> What is being asked
Please return the material word for word, starting at its first line and stopping after the line that contains "(x=1385, y=23)". Leave the pictures out of your answer.

[Page and screen pointing data]
** start **
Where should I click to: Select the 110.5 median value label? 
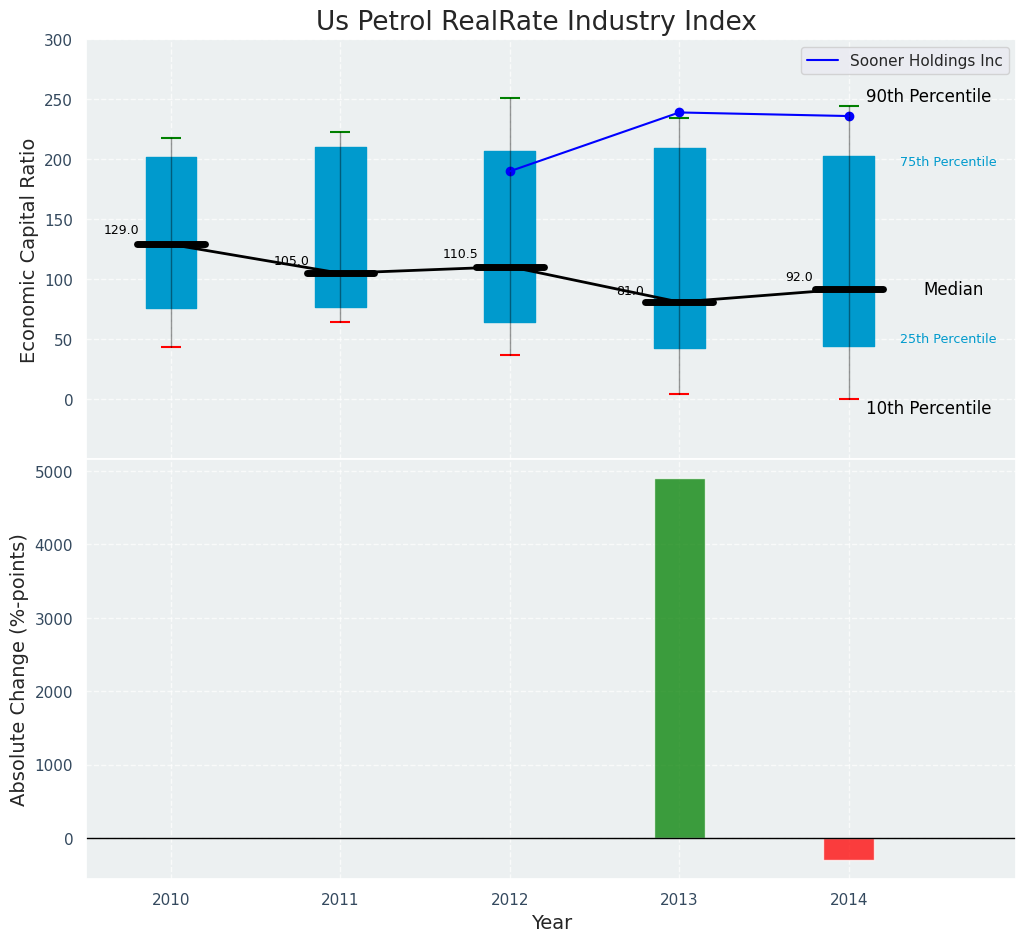click(x=460, y=254)
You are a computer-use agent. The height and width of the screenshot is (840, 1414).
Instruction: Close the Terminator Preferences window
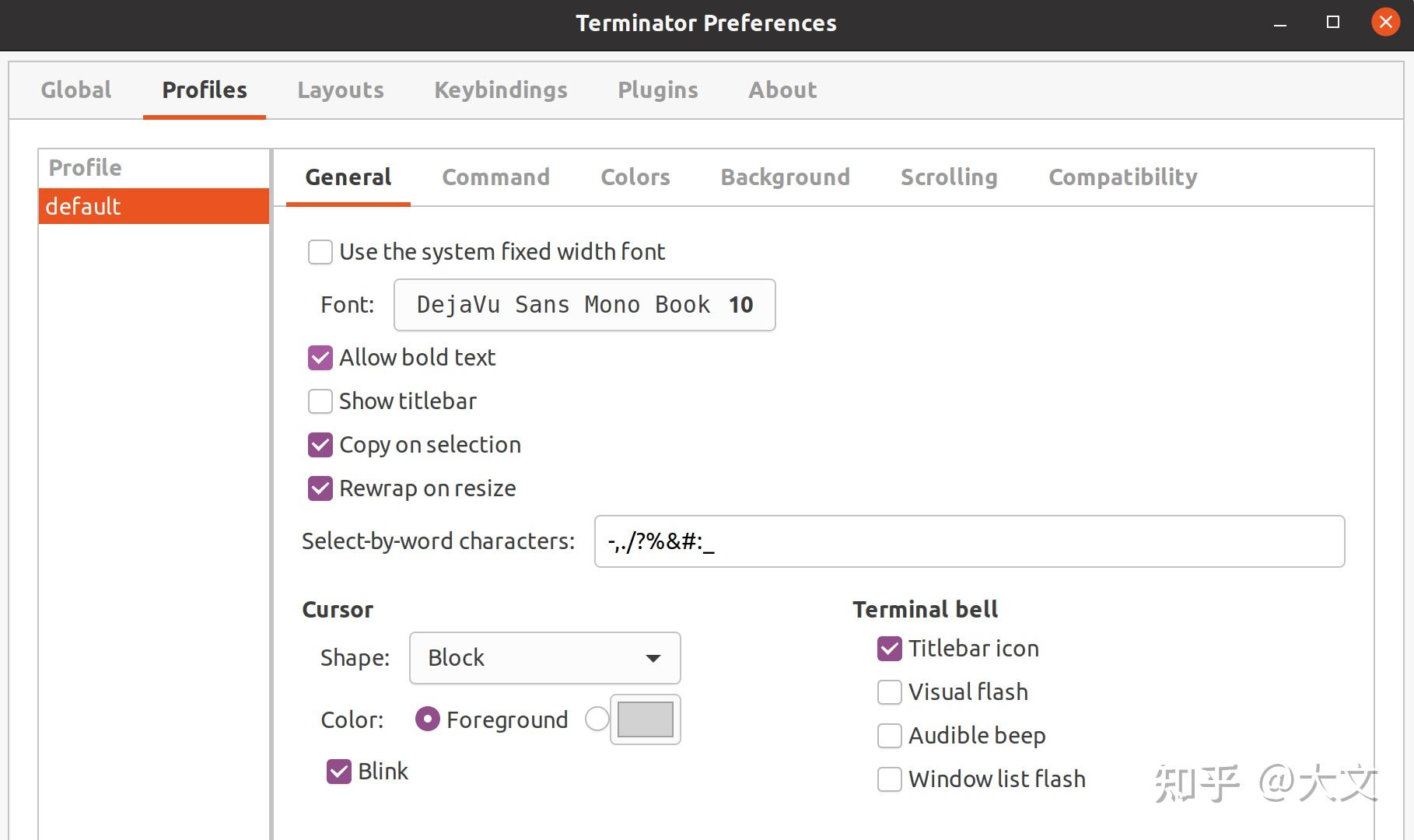(x=1385, y=23)
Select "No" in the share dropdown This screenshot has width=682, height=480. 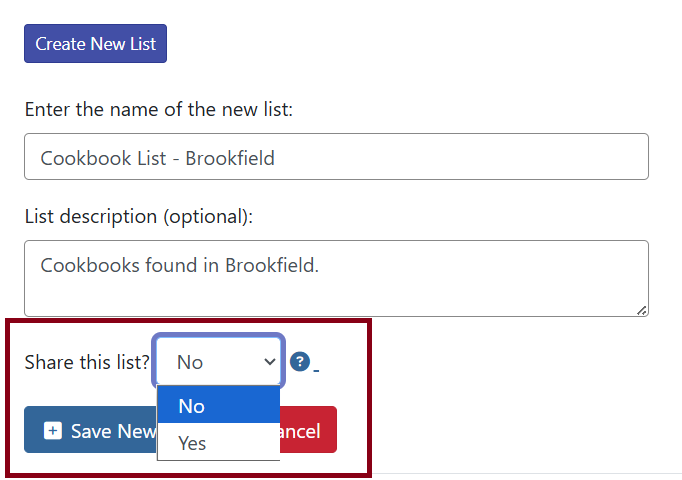[218, 405]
** end **
> Task response
Where should I click to: Select the 110.5 median value label? 
click(x=460, y=254)
You are a computer-use agent. The height and width of the screenshot is (840, 1414).
Instruction: Close the Terminator Preferences window
(x=1385, y=23)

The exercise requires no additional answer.